◆ What needs to be done:
Repeat the following entries exactly, excluding pictures.

◆ Recorded data:

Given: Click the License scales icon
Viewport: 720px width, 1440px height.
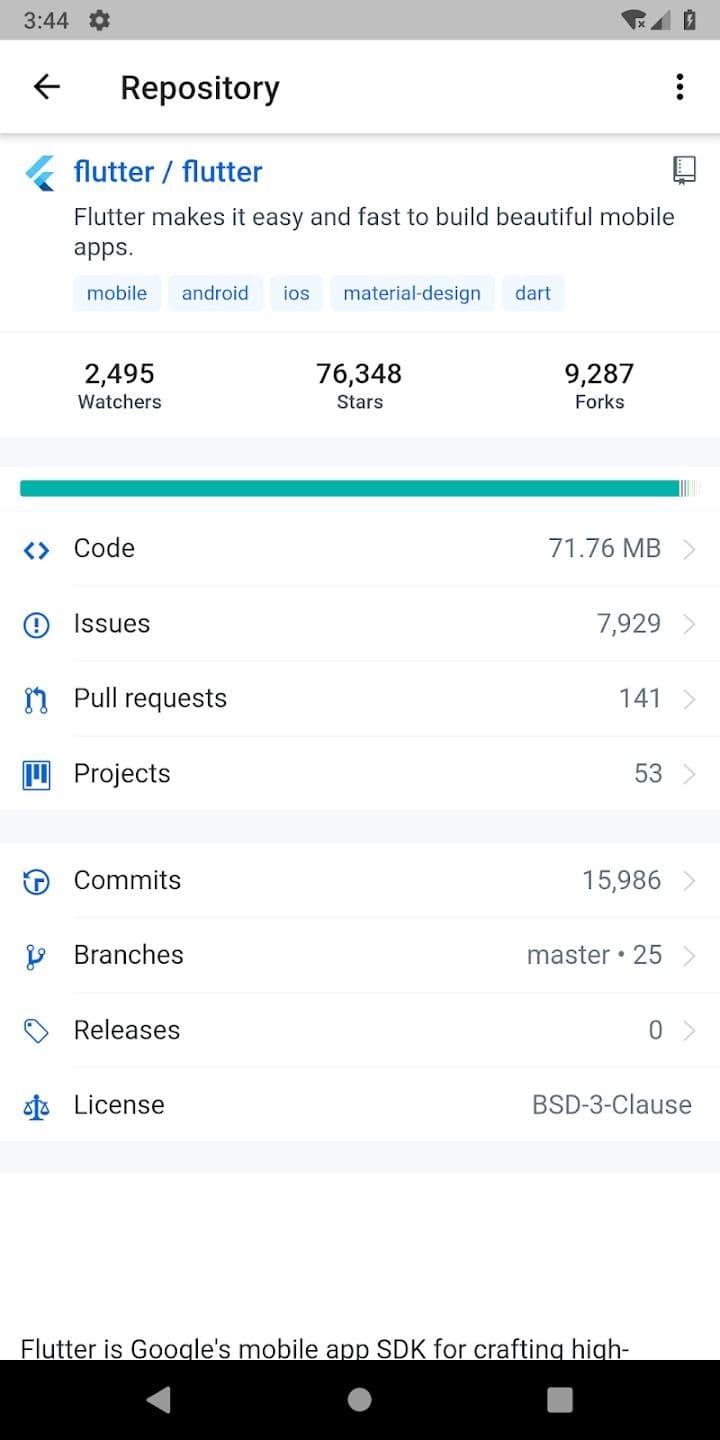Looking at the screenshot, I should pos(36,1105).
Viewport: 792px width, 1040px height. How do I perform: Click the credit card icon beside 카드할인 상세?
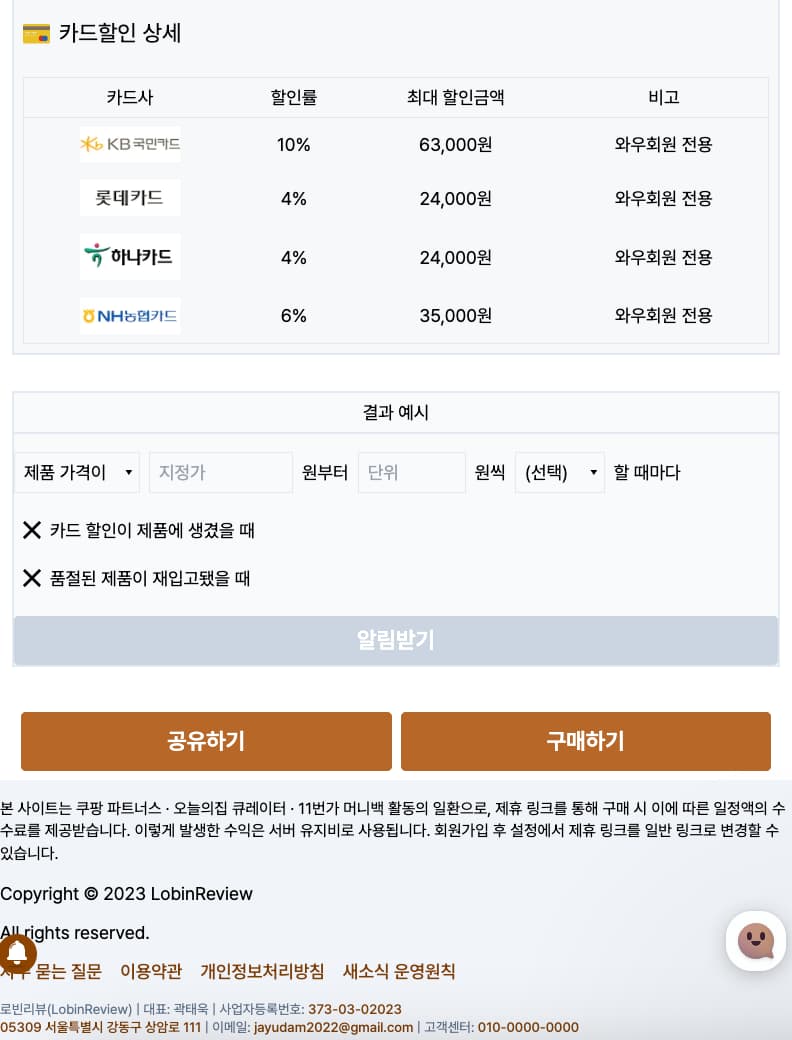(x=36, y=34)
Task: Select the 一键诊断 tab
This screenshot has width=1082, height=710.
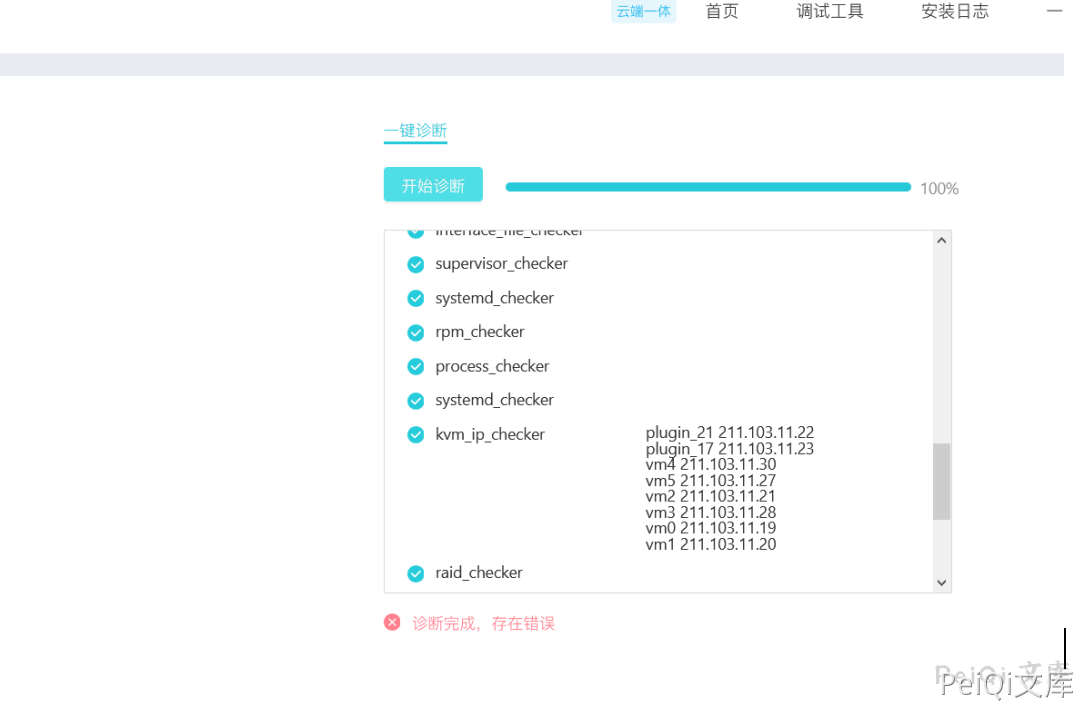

◆ Solution for this problem:
Given: Click the License scales icon
Viewport: 720px width, 1440px height.
Looking at the screenshot, I should pos(36,1105).
Viewport: 792px width, 1040px height. How do I perform: Click the credit card icon beside 카드할인 상세?
(x=36, y=34)
Task: Select the 一键诊断 tab
This screenshot has width=1082, height=710.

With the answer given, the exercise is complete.